As Mayor Vincent Gray (D) considers vetoing a bill that would force employers to pay a higher minimum wage to workers amid threats from Walmart that the company will scuttle its plans to set up shop in the District if the measure passes, advocates for the transgender community are wading into the debate.
In a letter posted to the DC Trans Coalition's website earlier this month, Andy Bowen, the social policy organizer for the organization who has been instrumental in pushing the D.C. Council to support pro-transgender pieces of legislation, asks Gray, on behalf of the transgender community, to sign the so-called ''living wage'' bill, also known as the Large Retailer Accountability Act, into law.

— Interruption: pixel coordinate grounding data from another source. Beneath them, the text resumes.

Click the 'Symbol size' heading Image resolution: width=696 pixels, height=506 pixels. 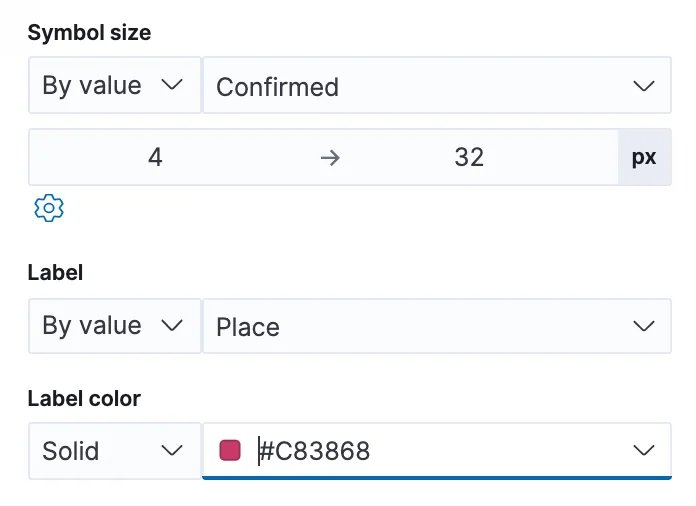click(89, 32)
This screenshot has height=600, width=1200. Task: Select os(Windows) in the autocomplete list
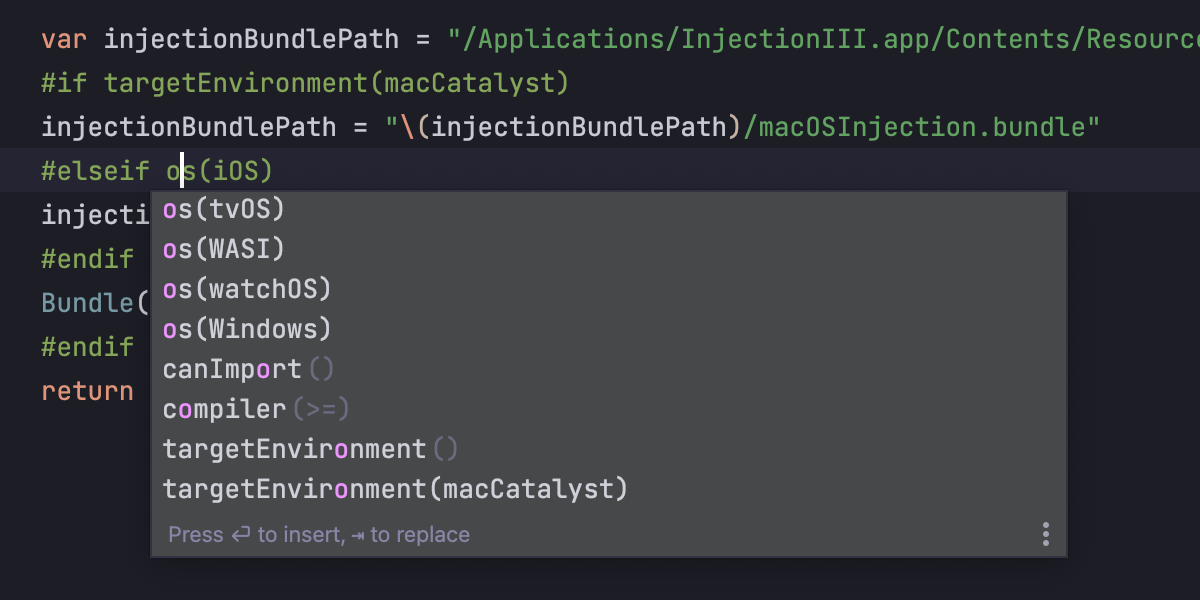tap(608, 329)
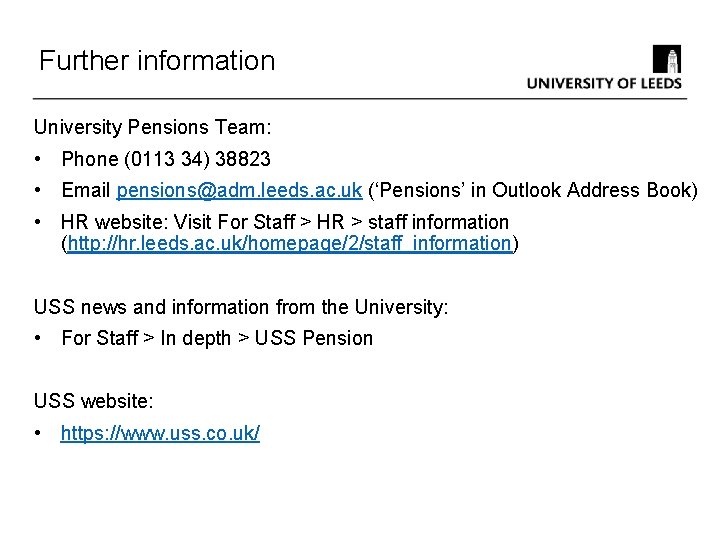The width and height of the screenshot is (720, 540).
Task: Select the "University Pensions Team:" heading
Action: coord(153,128)
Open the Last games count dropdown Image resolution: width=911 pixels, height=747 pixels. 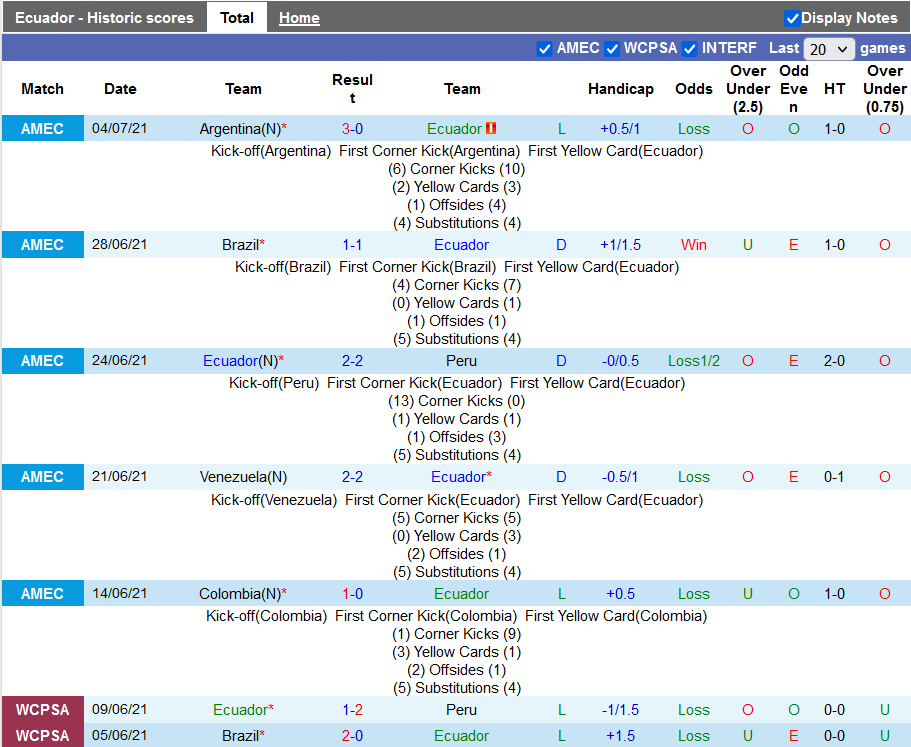[x=829, y=49]
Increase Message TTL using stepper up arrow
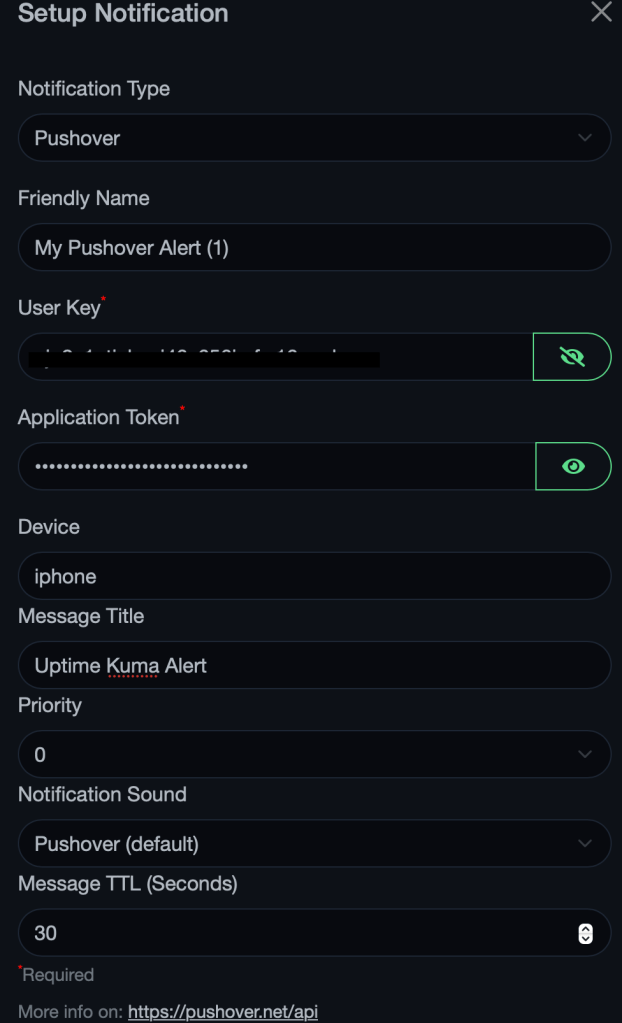622x1023 pixels. tap(586, 928)
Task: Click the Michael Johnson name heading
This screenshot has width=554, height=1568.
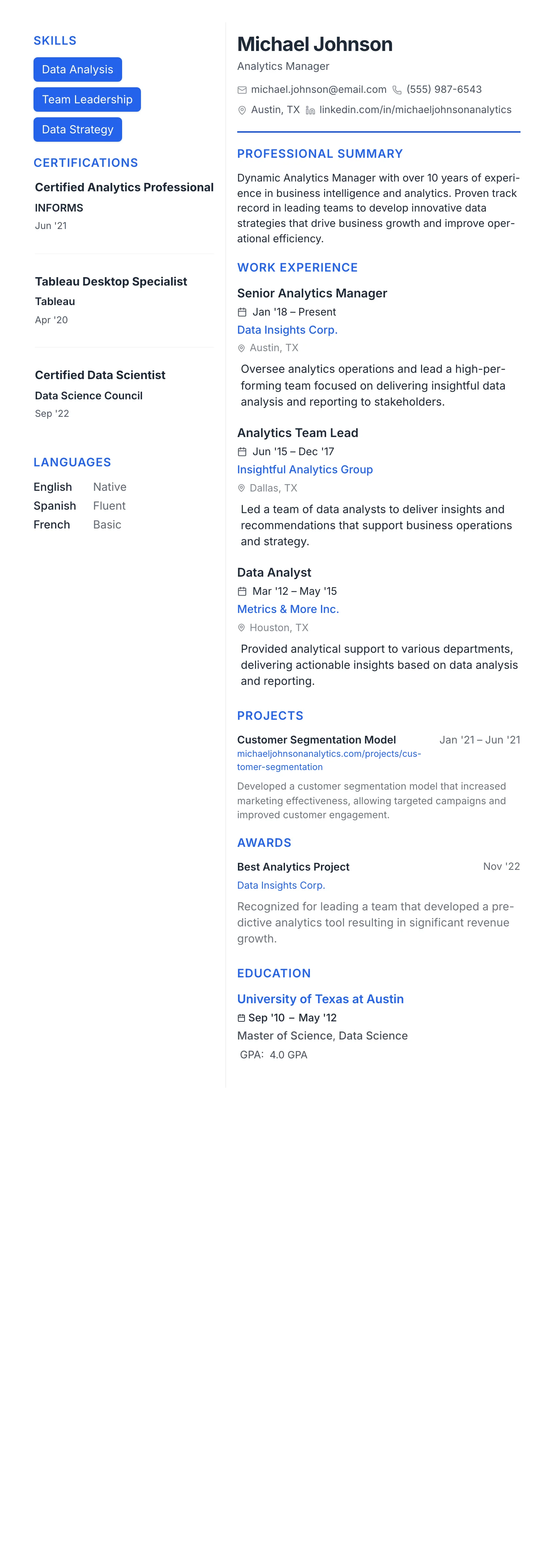Action: tap(314, 44)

''You have been tremendous on transgender issues,'' Bowen tells Gray in the letter. ''Since entering office, you have supported vital programs for our community, such as Project Empowerment; you have made strong showings of support for priorities, such as the Deoni Jones Birth Certificate Equality Amendment Act; and you understand the importance of following the community's lead.
''On that last point, please remember: labor standards are a transgender issue,'' Bowen writes. ''If the trans community is to thrive, it needs employers that pay well, and can provide a guarantee that they will treat trans workers with respect. Walmart, without the strong urging of the D.C. government via the Large Retailer Accountability Act, is not that employer.''
The letter specifically points to Walmart's current wages, which do not match the city's definition of a living wage, meaning employees of the company may not be able to afford housing in the District.
''Furthermore, speaking to the discrimination point, Walmart – according to the Human Rights Campaign's 2013 Corporate Equality Index – does not provide a program for cultural competency across the entire company,'' the letter reads. ''Non-discrimination polices mean nothing without a solid regime of enforcement.''
The living-wage bill passed the D.C. Council on an 8-5 vote in July, with future mayoral hopefuls Muriel Bowser (D-Ward 4) and Tommy Wells (D-Ward 6), both potential rivals if Gray should choose to stand for re-election, voting against the measure.
Most political observers expect Gray veto of the bill. Council Chairman Phil Mendelson (D), who supports the bill, has not yet sent it to the mayor, indicated to NBC News 4 that he hopes to get one of the five who originally opposed the bill to switch sides, which would give the D.C. Council the nine votes needed to override any veto.